De janeiro a junho de 2025, a empresa registrou prejuízo de R$ 4,36 bilhões; no mesmo período de 2024, o déficit havia sido de R$ 1,3 bilhão. O novo presidente da companhia, Emmanoel Rondon, no cargo há 21 dias, atribui o resultado negativo à intensificação da concorrência no comércio eletrônico e à falta de adaptação da estatal a esse cenário.
Medidas de ajuste
Entre as ações anunciadas estão:
- corte de despesas operacionais e administrativas;
- diversificação de receitas com novos produtos e serviços;
- recuperação da liquidez por meio de negociação de contratos e venda de imóveis ociosos;
- novo Programa de Demissões Voluntárias (PDV) com mapeamento de áreas ociosas em todo o país.
Segundo Rondon, o Postalis — fundo de pensão dos funcionários e um dos maiores do país — representa despesa relevante e será objeto de negociação para busca de soluções mais vantajosas.
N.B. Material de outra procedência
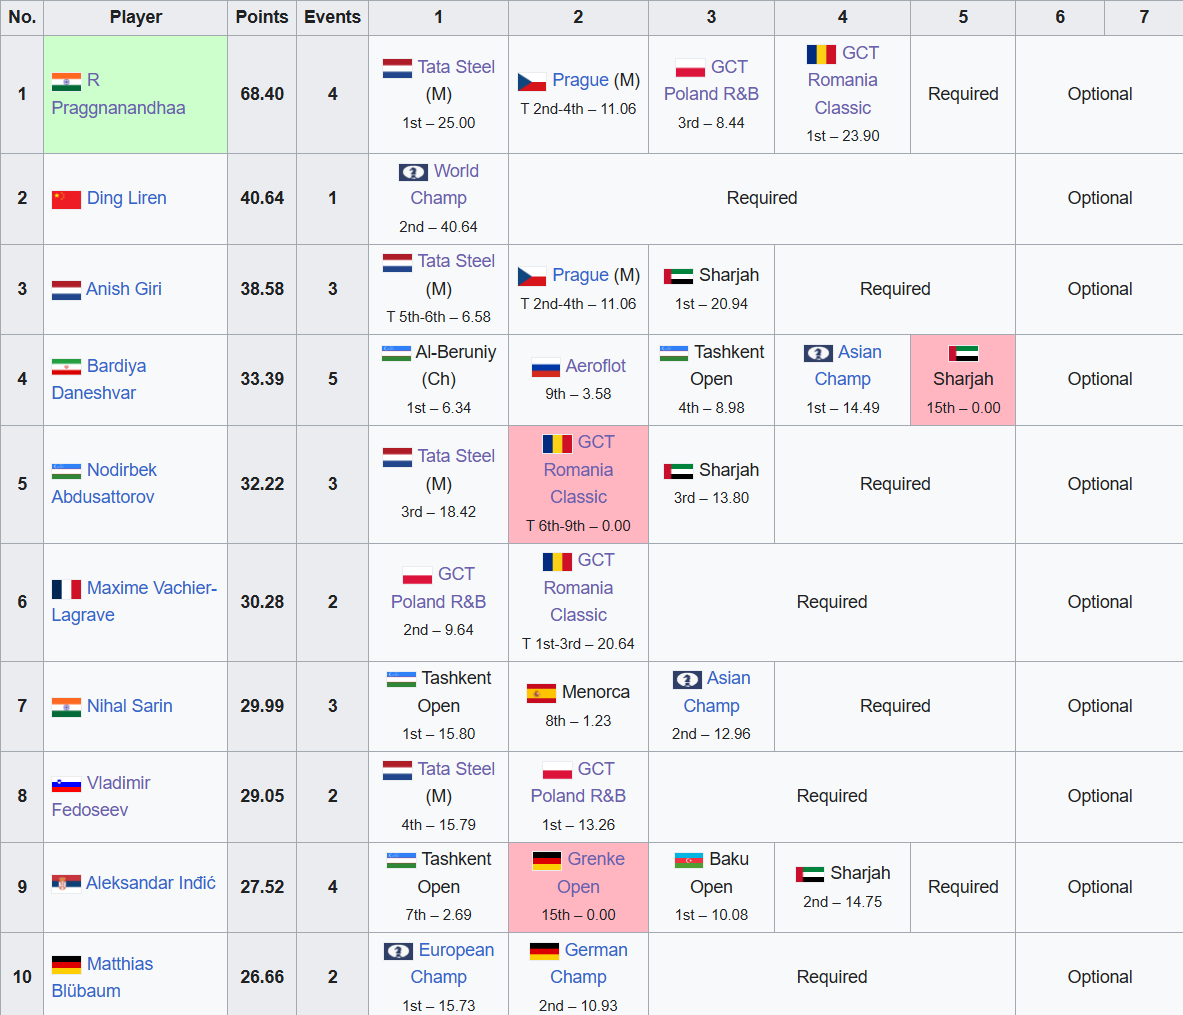Click the France flag beside Maxime Vachier-Lagrave
Image resolution: width=1183 pixels, height=1015 pixels.
(66, 589)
A estatal pretende ainda renegociar contratos com grandes fornecedores, sem comprometer a segurança jurídica, e ampliar o portfólio de serviços, sobretudo na área financeira e de seguridade, inspirada em experiências internacionais.
Histórico recente
Após encerrar 2024 com prejuízo de R$ 2,6 bilhões, os Correios lançaram, em maio deste ano, um pacote emergencial que incluiu PDV, redução de jornada a seis horas diárias em unidades administrativas, suspensão temporária de férias em 2025 e fim do trabalho remoto. Aproximadamente 3,5 mil empregados aderiram ao PDV, resultando em economia anual estimada em R$ 750 milhões.
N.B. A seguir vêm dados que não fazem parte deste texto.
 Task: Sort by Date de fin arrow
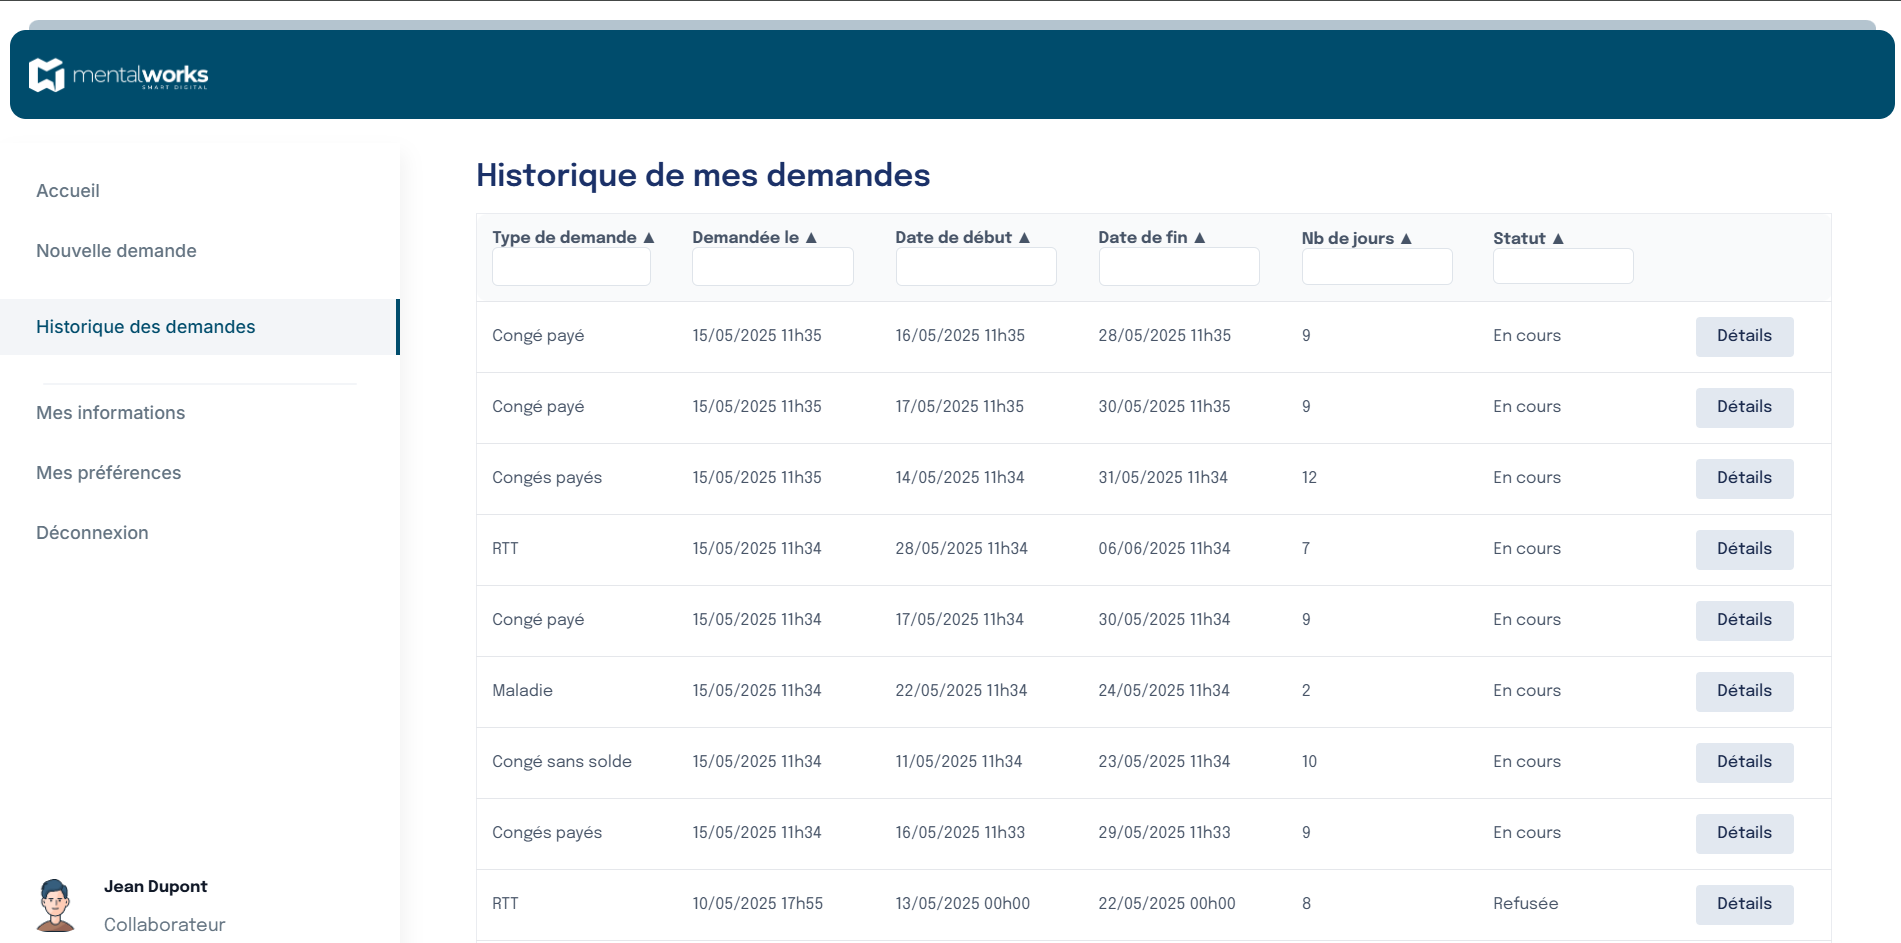[1200, 238]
As novas medidas, ressaltou Rondon, têm caráter estrutural e visam estabilizar as contas a médio prazo. Questionado sobre possível privatização, o presidente afirmou que o foco atual é recuperar o equilíbrio financeiro da estatal, garantindo que a receita seja suficiente para cobrir despesas mensais.
Presença nacional
Os Correios estão presentes nos 5.568 municípios brasileiros, no Distrito Federal e em Fernando de Noronha (PE). A estrutura engloba mais de 10 mil agências de atendimento, 8 mil unidades operacionais, 23 mil veículos e cerca de 80 mil empregados.